Director: Leos Carax
Starring: Denis Lavant, Edith Scob, Eva Mendes, and Kylie Minogue
Distributor: Icon Films
Runtime: 116 mins. Reviewed in Sep 2012
| JustWatch |
Rating notes: Strong sexualised images, nudity and violence

This is a sub-titled French film that competed for the Palme d’Or at the 2012 Cannes Film Festival, and was the surprise loser to Michael Haneke’s “Amour” (yet to be released in Australia). It generated a huge reaction at the festival. It is about a man, Monsieur Oscar, who leaves home, and journeys within a single day from one identity to another. He is a hunched-back beggar woman, half man-half beast, a cathedral accordion player, a forlorn lover, and a killer-assassin.

Oscar (Denis Lavant) uses a white stretch-limousine as a changing-room, and is accompanied by Celine (Edith Scob), his female chauffeur. He goes to nine separate appointments, and for each appointment he changes in the car to emerge as a different person. The film is essentially a series of vignettes, in which Denis Lavant as Oscar plays a variety of parts. He prepares for each by reading a dossier left for him (by someone – or maybe some “agency” that arranges it all) in the back of his car.

The film is hard to categorise. Taken as a whole, it offers a commentary on identity and personae, on how we all take on a different face to meet the people we meet and adopt different versions of ourselves from one situation to the next. As the film progresses, however, it becomes increasingly autobiographical for the Director of the movie, Leos Carax. A young child deceiving her father (who is Oscar) could well be his own, and the film canvases brilliantly the themes of ageing, regret, lost love, fear of mortality, and the impossibility of re-visiting the lives we have led, all of which are themes that have preoccupied Carax during his life, and are used in his films. The movie points Carax inexorably, as Oscar expresses it, “towards the point of no return”. The film might simply be a bravura exercise in imagination, but one suspects that such is not the case.
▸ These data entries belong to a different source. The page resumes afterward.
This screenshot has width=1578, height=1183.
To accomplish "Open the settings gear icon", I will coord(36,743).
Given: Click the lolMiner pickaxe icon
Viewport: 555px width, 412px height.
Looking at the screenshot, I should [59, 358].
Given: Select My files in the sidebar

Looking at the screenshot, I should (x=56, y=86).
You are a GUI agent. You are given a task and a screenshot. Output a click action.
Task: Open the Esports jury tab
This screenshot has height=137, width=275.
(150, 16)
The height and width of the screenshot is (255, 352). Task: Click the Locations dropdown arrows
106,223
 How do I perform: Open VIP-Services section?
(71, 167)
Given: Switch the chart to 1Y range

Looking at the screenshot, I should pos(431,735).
Either way, the film has phenomenal impact. It is a creative collection of ideas, visual images, and personal reflections that linger exhilaratingly.
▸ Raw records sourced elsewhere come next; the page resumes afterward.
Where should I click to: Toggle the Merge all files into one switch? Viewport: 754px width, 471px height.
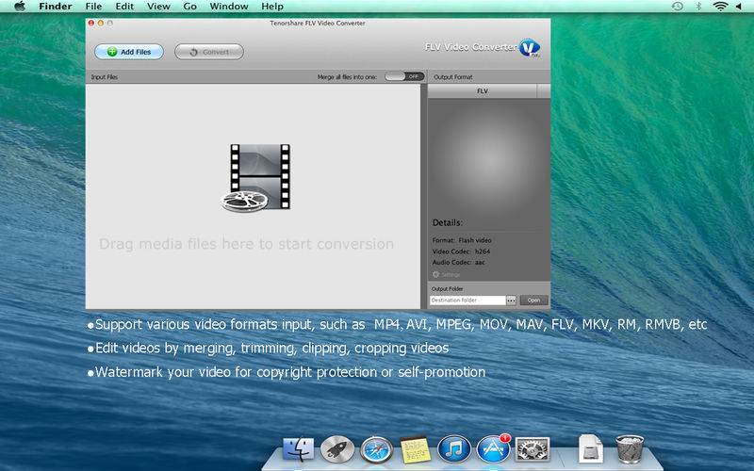point(403,76)
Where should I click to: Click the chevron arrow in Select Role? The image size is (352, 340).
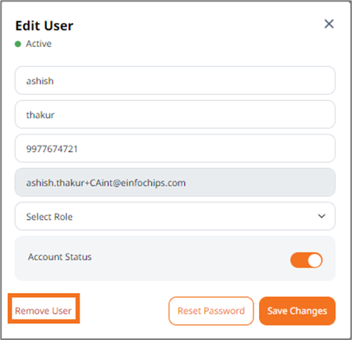pos(322,216)
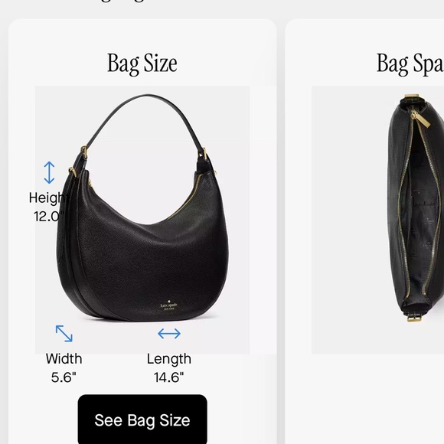
Task: Click the horizontal Length arrow icon
Action: click(x=169, y=333)
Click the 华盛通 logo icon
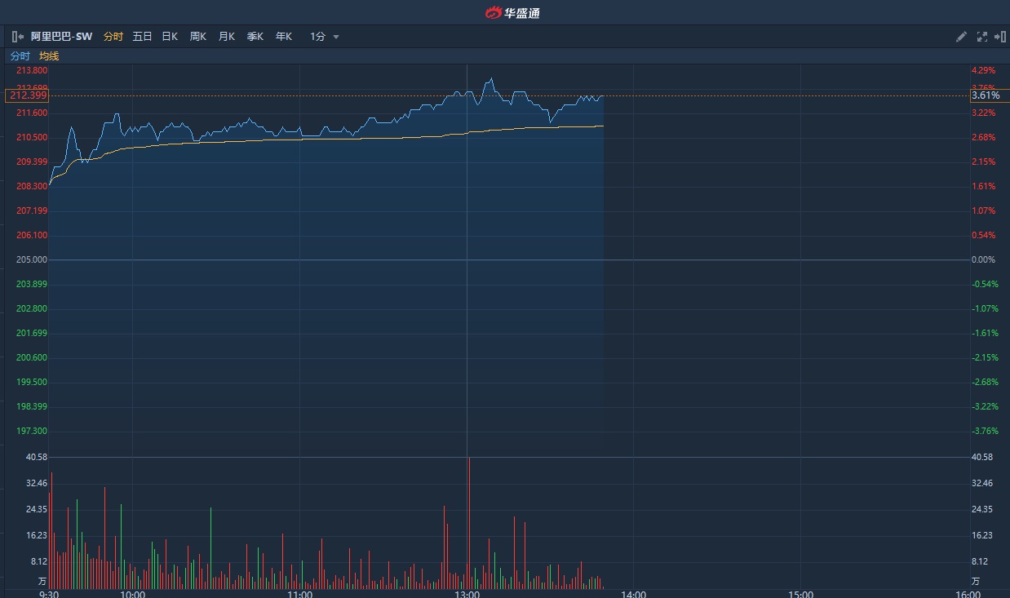The width and height of the screenshot is (1010, 598). [493, 13]
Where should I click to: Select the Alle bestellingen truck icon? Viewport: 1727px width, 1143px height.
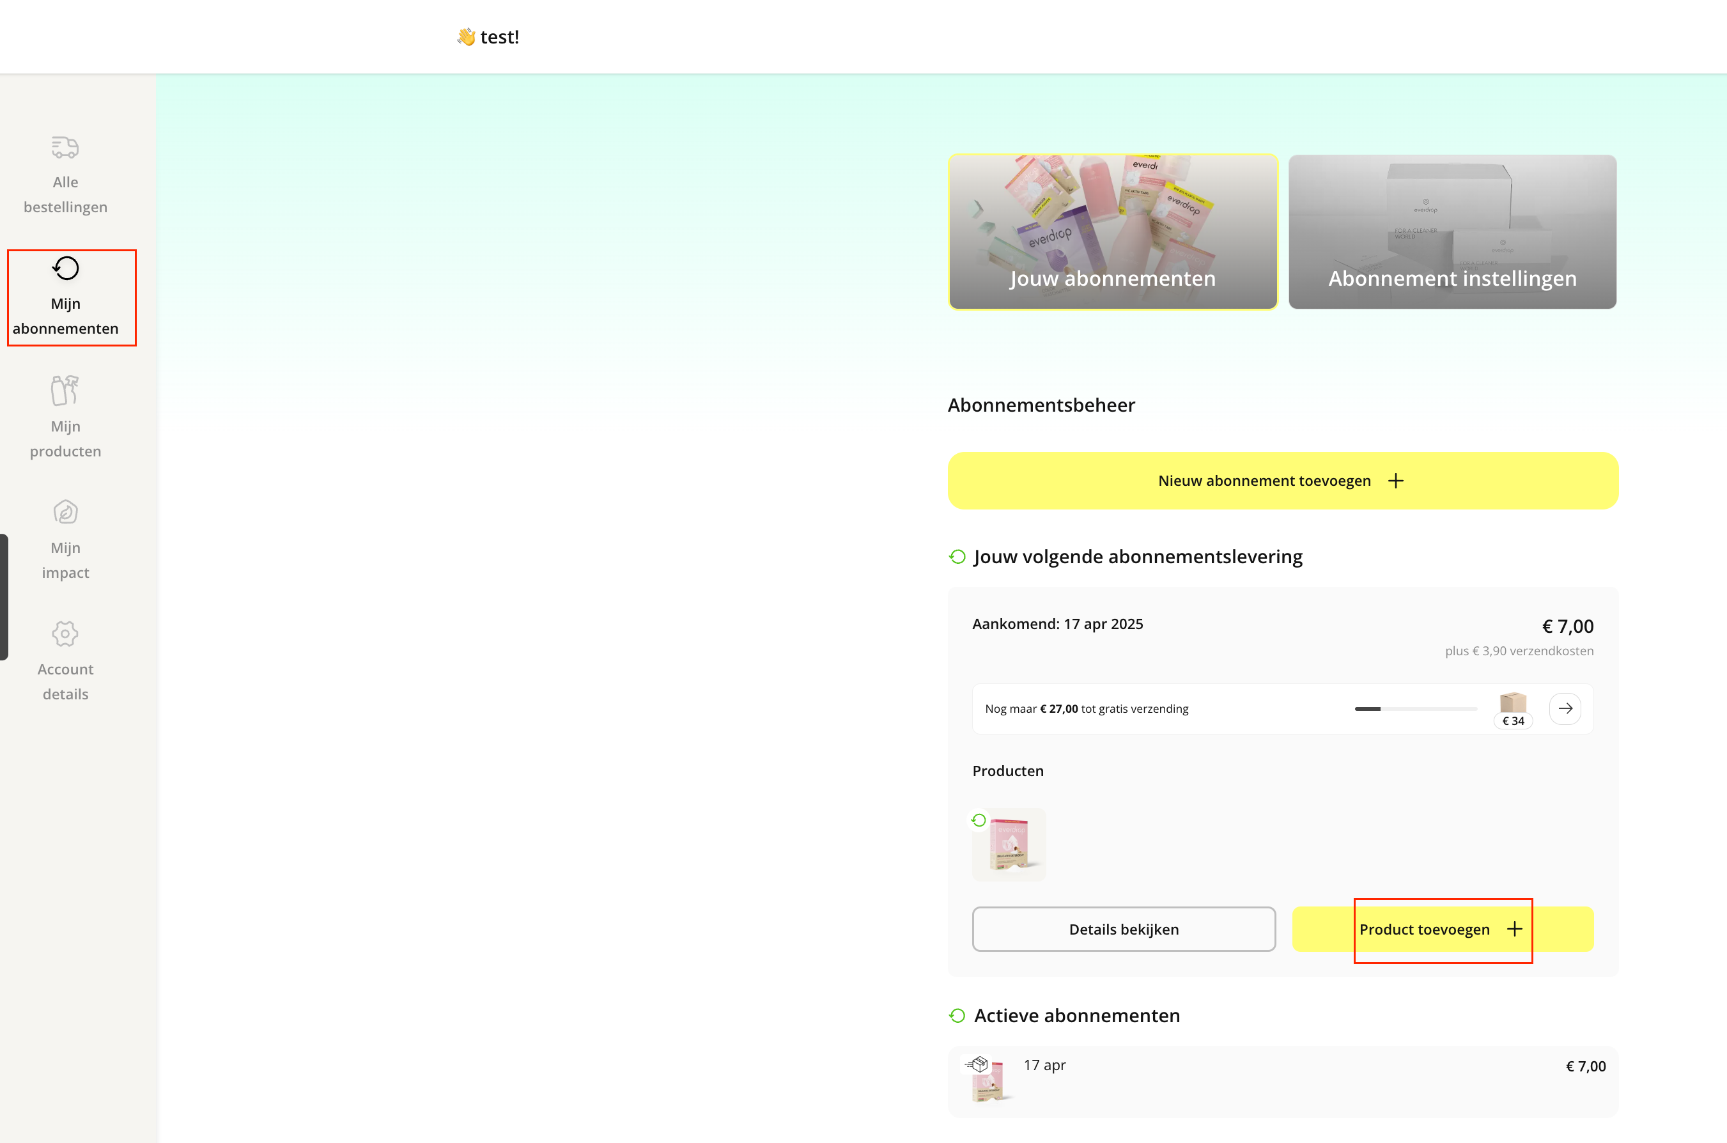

The film bridges fantasy and reality many times. Even the asynchrony of its sound-track with the words that appear beneath the screen may be an intentional ploy by Carax not to distract you from what he is showing you. The film is full of surreal scenes that are amazing to watch, and it canvasses almost every conceivable human emotion. The opening scenes, for instance, show a man, who discovers a secret door in his bedroom, papered with forest trees. He opens the door to find himself in a balcony overlooking a theatre stage. The audience is staring blankly at an unseen movie, which is this one. Even more bizarre scenes follow. In one scene, a leprechaun-figure in a green suit emerges from a sewer in Paris where tombstones in a cemetery invite people to visit websites. The figure starts to eat the flowers on the graves, before he abducts a model (Eva Mendes), and takes her beneath the city. There, he dresses her in a Burka, disrobes himself, and she comforts his aroused body.

This is a movie that is boldly captivating and compelling. It plays disturbingly on the mind of the viewer, and captures brilliantly the possibilities of cinema in ways that are well beyond conventional interpretation of the medium. The movie is full of surprises and dark humour, and it is impossible to predict one scene from the next. The experimental nature of the film pushes Carax to take risks that are incredibly imaginative. The movie ends with white stretch-limousines, housed in a building called “Holy Motors”, talking to each other. In the mean-time, Oscar has returned home to his wife and children (his final, ninth appointment). It isn’t the home he left, however, and his family are all monkeys.

Kylie Minogue plays a woman, who suicides. She is an air hostess who has lost her love, and she sings a song of loss in a derelict department store. The song was co-written by Carax, who was emotionally involved with a Russian actress, Yetkaterina Golubeva, who reportedly took her own life. Minogue’s performance is terrific.

Made seriously for those who love cinema, this film expresses the fertile, personal imagination of a genius at work.